NiveauCe qu’il signifie
NeufÉlément jamais utilisé ou remis à neuf, sans aucune trace d’usage.
Bon étatÉlément fonctionnel et propre, sans défaut notable, usure très légère.
État d’usageUsure normale visible, liée au temps et à un usage ordinaire.
Mauvais étatDéfauts marqués, élément détérioré ou ne remplissant plus sa fonction.
Échelle d’état pratique, à employer de façon constante d’une pièce à l’autre.

Ces qualificatifs gagnent à être accompagnés d’un détail concret. « État d’usage : parquet terni au niveau du passage, sans rayure profonde » vaut mieux qu’un « état d’usage » isolé.

Le mot clé : « état d’usage »

C’est le niveau le plus utile et le plus mal compris.

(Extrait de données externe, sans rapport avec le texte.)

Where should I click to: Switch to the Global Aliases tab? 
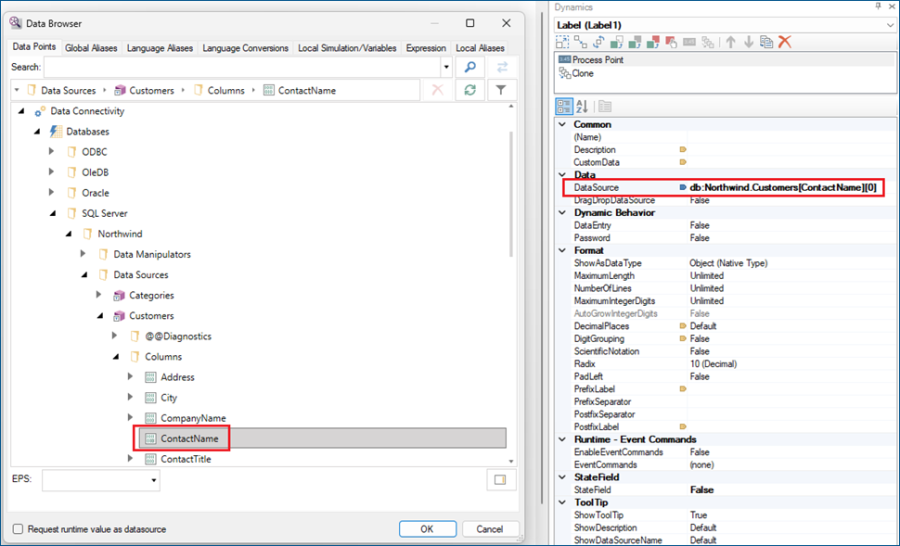click(x=91, y=48)
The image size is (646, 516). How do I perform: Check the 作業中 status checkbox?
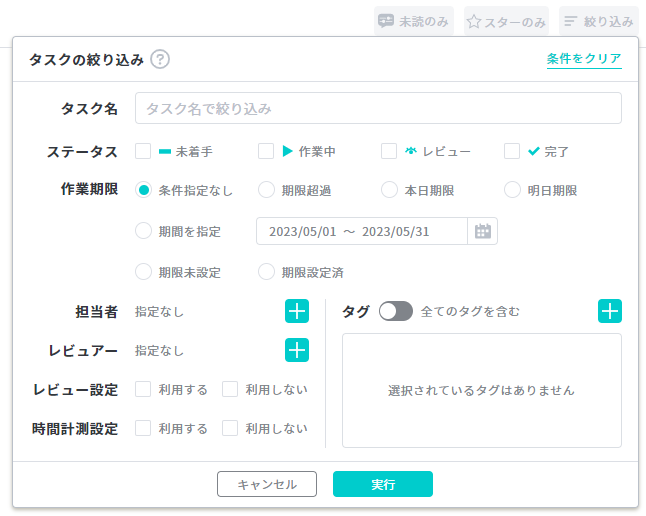click(266, 151)
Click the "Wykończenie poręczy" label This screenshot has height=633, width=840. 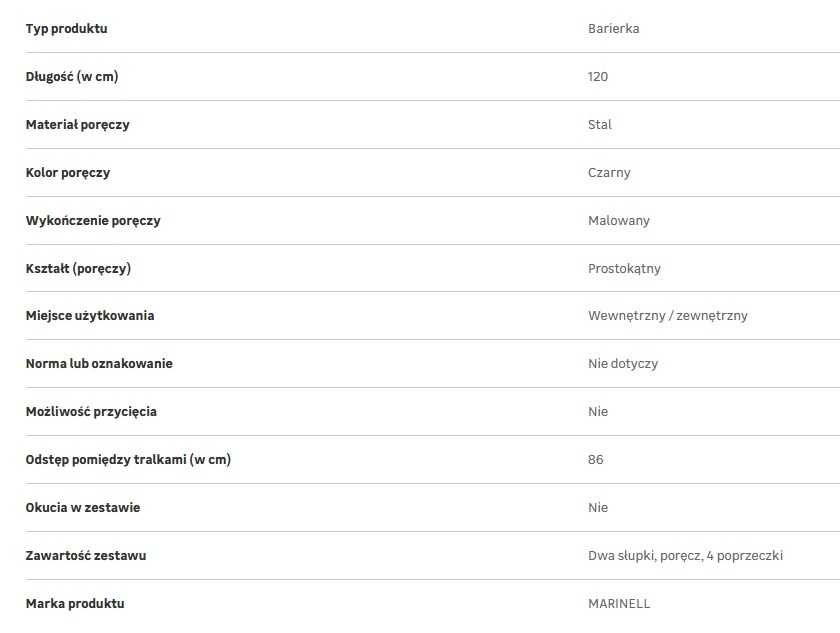pyautogui.click(x=93, y=221)
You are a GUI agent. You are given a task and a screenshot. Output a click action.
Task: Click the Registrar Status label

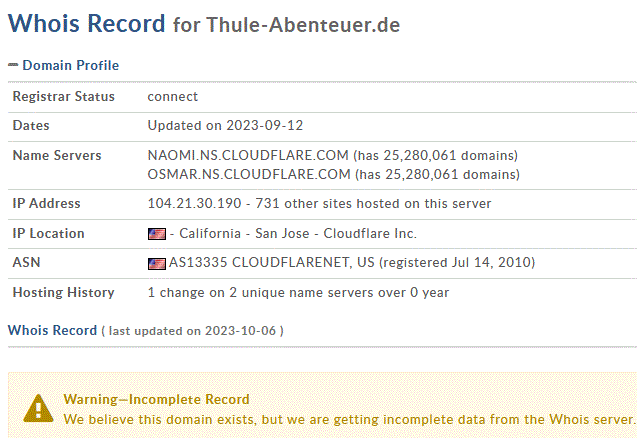[63, 96]
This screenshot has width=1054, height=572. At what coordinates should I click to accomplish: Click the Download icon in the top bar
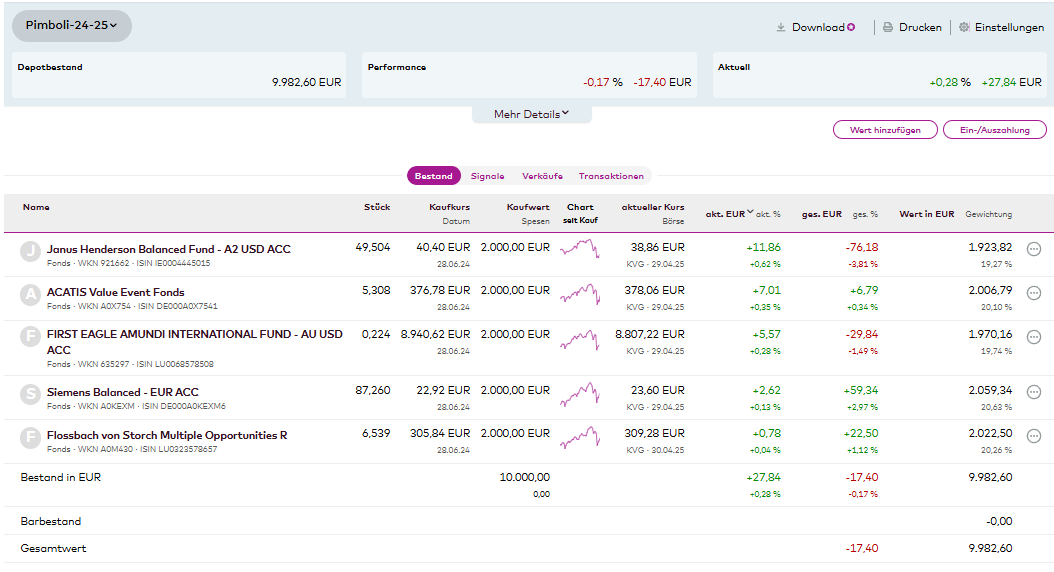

L’état d’usage décrit l’usure normale d’un logement habité : peinture légèrement ternie, joints qui jaunissent, sol marqué par le passage. Cette usure correspond à la notion de vétusté définie par le décret : « état d’usure ou de détérioration résultant du temps ou de l’usage normal ». Or la vétusté n’est pas à la charge du locataire.

Bien employé, « état d’usage » protège donc le locataire : il acte que l’élément a vécu normalement, sans laisser croire à une dégradation. À l’inverse, réserver « mauvais état » aux vrais défauts évite de gonfler artificiellement les reproches de sortie.

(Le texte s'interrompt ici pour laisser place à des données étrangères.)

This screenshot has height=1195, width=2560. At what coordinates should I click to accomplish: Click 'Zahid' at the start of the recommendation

Vétusté et dégradation : ne pas confondre

Deux notions structurent tout l’état des lieux, et il faut les nommer correctement.

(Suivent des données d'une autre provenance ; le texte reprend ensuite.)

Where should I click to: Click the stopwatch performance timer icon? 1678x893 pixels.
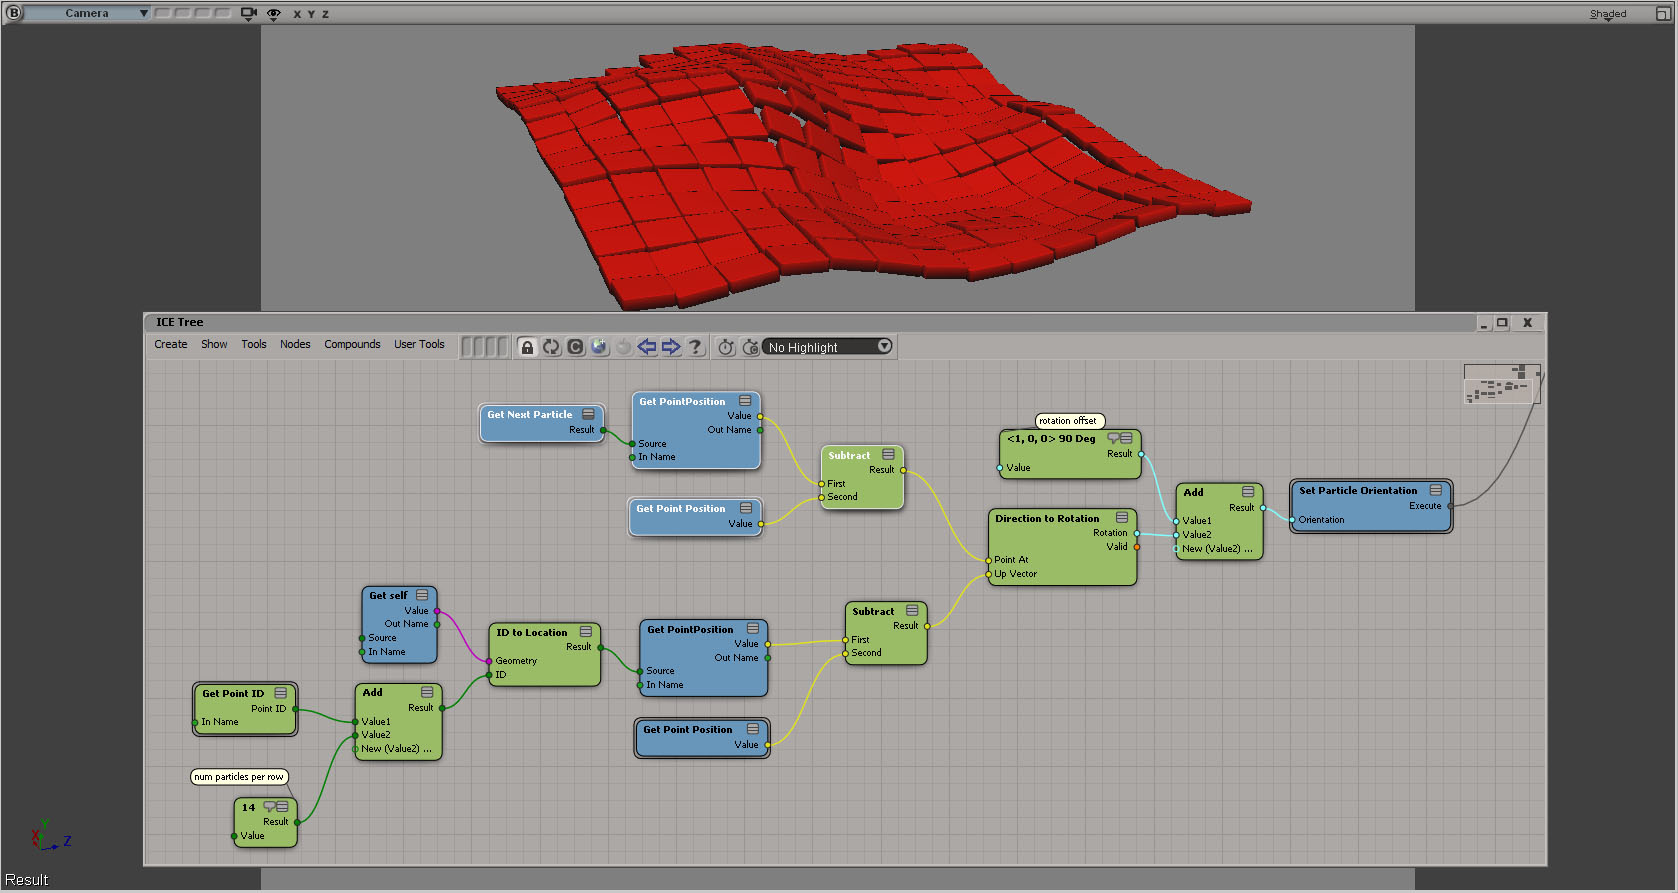(726, 347)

  • Vétusté : usure ou détérioration résultant du temps ou de l’usage normal. Elle n’est pas imputable au locataire.
  • Dégradation : détérioration au-delà de l’usage normal, imputable au locataire, établie par la comparaison entrée/sortie.
  • Entretien courant : menues réparations à la charge du locataire, listées à titre indicatif par le décret n° 87-712 (joints, ampoules, rebouchage de trous, graissage des gonds…).
Une grille de vétusté peut préciser ces notions, mais elle est facultative : elle résulte d’un accord collectif de location et fixe des durées de vie et des abattements. Son absence ne dispense pas de raisonner en usure normale.

Les autres mots du document

Au-delà de l’échelle d’état, quelques termes reviennent dans tout état des lieux. Les employer correctement rend le document conforme et lisible.

  • Contradictoire : établi ensemble, en présence des deux parties, chacune pouvant s’exprimer.
  • Annexé au bail : joint au contrat de location, dont il fait partie.
  • Relevé de compteur : index d’eau ou d’énergie noté à l’entrée et à la sortie.
  • Comparaison entrée/sortie : mise en regard des deux états pour établir ce qui a changé.

Un vocabulaire cohérent, appuyé par la photo

Les photos ne sont pas obligatoires : le décret impose la description écrite. Elles peuvent toutefois illustrer un niveau d’état, à condition de rester contradictoires et datées, prises ensemble et jointes à l’état des lieux signé. Un « état d’usage » écrit et une photo concordante disent la même chose : c’est là toute leur force.

Avec EtatDesLieuxPDF.fr, les photos sont traitées dans votre navigateur (aucun envoi sur un serveur), converties depuis le format HEIC si besoin, réorientées et compressées pour un PDF léger, avec suppression des données EXIF et GPS. La date de prise de vue peut apparaître en légende comme horodatage indicatif.

Le document généré est un modèle à compléter et à signer. Un vocabulaire simple, constant et bien compris est la première condition d’une comparaison entrée/sortie utile.

Questions fréquentes

Le décret impose-t-il des termes précis ?

Non. Le décret n° 2016-382 exige une description précise, mais laisse le choix des mots. L’essentiel est d’employer une échelle claire et de garder les mêmes termes à l’entrée et à la sortie.

Que signifie « état d’usage » ?

C’est l’usure normale d’un logement habité, liée au temps et à un usage ordinaire. Elle correspond à la vétusté définie par le décret et n’est pas à la charge du locataire.

Quelle différence entre vétusté et dégradation ?

La vétusté est l’usure normale résultant du temps ou de l’usage : elle échappe au locataire. La dégradation est une détérioration au-delà de l’usage normal, qui peut lui être imputée via la comparaison entrée/sortie.

Cette page est fournie à titre d'information générale et ne constitue pas un conseil juridique personnalisé. Le modèle d'état des lieux généré est un document indicatif à compléter, signer et conserver ; il n'a pas de valeur de certification.